Lifehacker 101 is a weekly feature covering fundamental techniques that Lifehacker constantly refers to, explaining them step-by-step. Hey, we were all newbies once, right?


  • I was going to comment about the whole kilobits vs kilobytes vs kibibits vs kibibytes topic, but I’m sure that there will be other readers who can do it a lot more proficiently than I can.

    I will condense the important part of it down though:

    While it is *technically* correct that there is 1000 bits to a (metric) kilobit, we incorrectly use the “kilo”, “mega”, “giga” & etc prefix in Australia to refer to a 1024 base system.

    Also worth noting that ISP’s will always advertise their connection speed in BITS (b) not BYTES (B). Download managers and other various software on the other hand will report their download speeds in bytes. As most of us know, there are 8 bites to the byte. So worth remembering that an ADSL2+ connection that syncs up at 16Mb/s (megabits per second) will only yield a theoretical maximum download speed of 2MB/s (megabytes per second).

    Gus – suggestion for a future article might be one that puts all these differences into layman’s terms for those interested who aren’t familiar in the differences.

    • I nearly left that part of the question out, because it’s a large and complex issue and not directly related to the rest of the questions! But I will revisit the bits/bytes theme in a future 101.

      • Unfortunately, it’s a complicated answer brought about by a simple question – raised due to various parts of the IT&T industry deciding they want to advertise their products using different measurements.

        I’ve long fielded questions from friends and family since back in the old days of dial up, as to why they only downloaded at “4-5 kilobytes per second on a 56k modem?”.

        Similarly with HDD manufacterer’s advertising their products’ capacity in metric bytes; I’ve had plenty of questions along the lines of “Why is my HDD size only 460GB in Windows when the box said it has 500GB”.

  • I do agree with this article….however….
    The speeds the user is experiencing is actually an error on Optus’s part!
    Optus is experiencing international congestion which started just over a month ago.
    Read this the Whirlpool thread over here:

    Basically it means local sites are fine however international sites and downloads may be much slower than usual.
    I connected to Optus cable late last year. At first speeds were fantastic however the past month they have been quite dismal.
    So yes there is something wrong with your internet connection, just something you can’t fix yet.
    Your upload speeds are correct as this article states however
    Frustrated, you are not alone…

  • Bottom line on Cable internet is it is based on 10base2 tech.

    HFC uses a Carrier-Sense Multiple Access/Collision Detection (CSMA/CD) protocol. The more connections on the current run the less access to the network you get because of collisions.

  • As an optus cable user i feel your pain.

    Your right there is something wrong, this article explains the situation accurately but the bigger picture is in Caspez’s link.
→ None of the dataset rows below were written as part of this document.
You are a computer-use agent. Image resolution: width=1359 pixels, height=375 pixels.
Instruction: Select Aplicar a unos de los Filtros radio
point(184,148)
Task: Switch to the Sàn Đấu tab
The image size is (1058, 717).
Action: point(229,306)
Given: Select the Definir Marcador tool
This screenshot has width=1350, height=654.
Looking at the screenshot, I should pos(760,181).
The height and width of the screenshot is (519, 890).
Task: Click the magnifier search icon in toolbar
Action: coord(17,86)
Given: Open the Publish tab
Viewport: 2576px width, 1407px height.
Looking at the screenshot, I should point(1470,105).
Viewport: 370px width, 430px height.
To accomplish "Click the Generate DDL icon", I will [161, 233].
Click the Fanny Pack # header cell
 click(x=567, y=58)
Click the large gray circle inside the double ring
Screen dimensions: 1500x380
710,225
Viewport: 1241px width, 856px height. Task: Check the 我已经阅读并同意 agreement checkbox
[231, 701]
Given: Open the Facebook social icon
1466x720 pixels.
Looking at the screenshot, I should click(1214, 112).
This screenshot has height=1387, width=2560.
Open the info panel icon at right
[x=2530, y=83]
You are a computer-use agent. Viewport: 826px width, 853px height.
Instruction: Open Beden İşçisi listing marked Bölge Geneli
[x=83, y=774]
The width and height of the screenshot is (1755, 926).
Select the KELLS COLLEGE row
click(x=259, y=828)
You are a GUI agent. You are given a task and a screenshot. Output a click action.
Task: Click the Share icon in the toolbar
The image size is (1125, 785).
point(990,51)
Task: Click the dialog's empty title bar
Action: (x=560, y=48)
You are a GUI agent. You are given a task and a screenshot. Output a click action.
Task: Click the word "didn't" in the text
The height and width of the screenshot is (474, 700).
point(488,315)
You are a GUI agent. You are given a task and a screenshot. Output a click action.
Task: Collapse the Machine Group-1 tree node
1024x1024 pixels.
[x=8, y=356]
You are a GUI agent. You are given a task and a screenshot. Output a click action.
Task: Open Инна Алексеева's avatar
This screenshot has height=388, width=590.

    Over the past month i have noticed a dramatic drop in my optus cable speeds and extremely variable ones at that. Some mornings its fine, others im back to near dial up speeds.

    This is not normal cable behavior.

  • Its is true that the HFC cable into your home has shared bandwidth and your connection is capped at 8, 30 or 100 mbit.

    It is true that the ADSL cable into your home is a dedicated line from the exchange.

    BUT going upstream after the exchange its all shared bandwidth. An analogy is the road system and your driveway at home. If you live in a block of units you share your driveway. If you live in a house you have a private driveway. But there is more to your journey time than the performance of your driveway.

    The effect of contention on HFC is exaggerated as it only comes into play when the cable segment is operating near saturation. Whether your cable segment can even reach saturation capacity will also depend on if all the upstream network can supply data to it at that rate. The algorithms for managing contention and QOS are very efficient. There are many bottle necks all over the internet, you connection is only one of them.

    The bottom line, the internet is all shared bandwidth, as the road system is shared lanes and roads.